Jexter Configuration - Get Total Pages

Using Jexter to Extract the Total Number of Pages in totalpage_step

Description: In the totalpage_step, Jexter is utilized to extract the total number of pages from a webpage, which is essential for planning the entire data extraction task. Here are several examples of using Jexter to extract this information, each tailored to different HTML structures.

Example 2: Extracting from Pagination Button Text

HTML Structure:

<div class="pagination">
  <span class="page-info">Page 1 of 10</span>
</div>

Jexter Configuration:

{
  "elements": {
    "TotalPageNum": "//div[@class='pagination']/span[@class='page-info']"
  }
}

Explanation: In this configuration, we locate the <span> tag containing pagination information through an XPath selector. This tag usually contains the current page number and the total number of pages. Through this configuration, we can directly extract the total number of pages.

Example 3: Extracting from Pagination Script in Static Examples

HTML Structure:

<div class="pagination">
  <script>
    document.write("Total Pages: " + totalPages);
  </script>
</div>

Jexter Configuration:

{
  "elements": {
    "TotalPageNum": "//div[@class='pagination']/script"
  }
}

Explanation: In this static example, the pagination information is dynamically generated through a JavaScript script. The Jexter configuration obtains this information by selecting the <script> tag. This method is applicable in cases where pagination information is dynamically inserted into the page through JavaScript.

Example 4: Extracting from Pagination URL Parameters

HTML Structure:

<div class="pagination">
  <a href="?page=1">1</a>
  <a href="?page=2">2</a>
  <a href="?page=3">3</a>
  <a href="?page=4">4</a>
  <a href="?page=5">5</a>
  <a href="?page=6">Next</a>
</div>

Jexter Configuration:

{
  "elements": {
    "TotalPageNum": "//div[@class='pagination']/a[last()]/@href"
  }
}

Explanation: This configuration uses an XPath selector to find the last link in the list of pagination links, then retrieves its href attribute. In some cases, this attribute may contain information about the total number of pages, e.g., href="?page=6" might mean there are a total of 6 pages.

Example 5: Handling Dynamically Loaded Pagination Information

HTML Structure:

<div class="pagination">
  Total Pages: <span id="totalPages">10</span>
</div>

Jexter Configuration:

{
  "elements": {
    "TotalPageNum": "//div[@class='pagination']/span[@id='totalPages']"
  }
}

Explanation: In this example, the total number of pages is displayed directly on the page in text form, with a specific id. The Jexter configuration locates and extracts the total number of pages through this id.

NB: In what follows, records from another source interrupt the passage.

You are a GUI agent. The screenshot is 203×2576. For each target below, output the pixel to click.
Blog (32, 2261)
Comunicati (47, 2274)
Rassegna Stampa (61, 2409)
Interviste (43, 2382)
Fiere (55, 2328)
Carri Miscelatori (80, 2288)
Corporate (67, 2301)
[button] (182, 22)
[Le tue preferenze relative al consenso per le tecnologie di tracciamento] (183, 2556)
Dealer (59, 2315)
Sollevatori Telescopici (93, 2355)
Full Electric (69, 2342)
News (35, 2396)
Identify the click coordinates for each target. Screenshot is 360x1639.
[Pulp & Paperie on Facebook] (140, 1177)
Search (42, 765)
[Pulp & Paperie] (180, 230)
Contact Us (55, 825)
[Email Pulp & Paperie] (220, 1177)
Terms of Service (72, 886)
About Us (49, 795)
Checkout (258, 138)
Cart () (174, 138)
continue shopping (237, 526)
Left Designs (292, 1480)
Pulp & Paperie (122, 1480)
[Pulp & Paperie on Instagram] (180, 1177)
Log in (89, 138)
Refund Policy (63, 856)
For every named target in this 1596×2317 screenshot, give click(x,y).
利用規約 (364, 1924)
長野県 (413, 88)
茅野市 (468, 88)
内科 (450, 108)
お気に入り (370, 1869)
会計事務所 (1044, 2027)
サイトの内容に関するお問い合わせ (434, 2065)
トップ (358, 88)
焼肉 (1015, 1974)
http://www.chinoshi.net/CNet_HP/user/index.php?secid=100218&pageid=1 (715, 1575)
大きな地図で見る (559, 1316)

Example 6: Extracting Pagination Information from a Title

HTML Structure:

<h2>Page 3 of 15</h2>

Jexter Configuration:

{
  "elements": {
    "TotalPageNum": {
      "col": "//h2/text()",
      "function": {
        "regexp": "of (\\d+)",
        "type": "string"
      }
    }
  }
}

Explanation: This configuration uses a regular expression to extract the total number of pages from the text of the title. The regular expression "of (\\d+)" matches the number that follows “of” in the title, which represents the total number of pages.

Example 8: Identifying the Last Page by the Disabled State of a Button

HTML Structure:

<div class="pagination">
  <button>1</button>
  <button>2</button>
  <button disabled>Last</button>
</div>

Jexter Configuration:

{
  "elements": {
    "TotalPageNum": "//div[@class='pagination']/button[@disabled]/preceding-sibling::button[1]/text()"
  }
}

Explanation: In this configuration, we determine the total number of pages by locating the disabled button (usually the button for the last page). By obtaining the text content of this button’s previous sibling element, we can find out the total number of pages.

Example 10: Extracting from the Pagination Control’s Data Attribute

HTML Structure:

<div class="pagination" data-total-pages="20"></div>

Jexter Configuration:

{
  "elements": {
    "TotalPageNum": "//div[@class='pagination']/@data-total-pages"
  }
}

Explanation: In this configuration, we directly extract the total number of pages from the data-total-pages attribute of the pagination control.

These examples showcase methods to extract pagination information from diverse HTML structures, encompassing techniques like direct positioning, text extraction, script parsing, URL analysis, dynamic content management, and leveraging specific attributes and states. Adjustments might be necessary to accurately extract the total page number before constructing the dynamic URL in the list_step , depending on the webpage’s unique structure and content.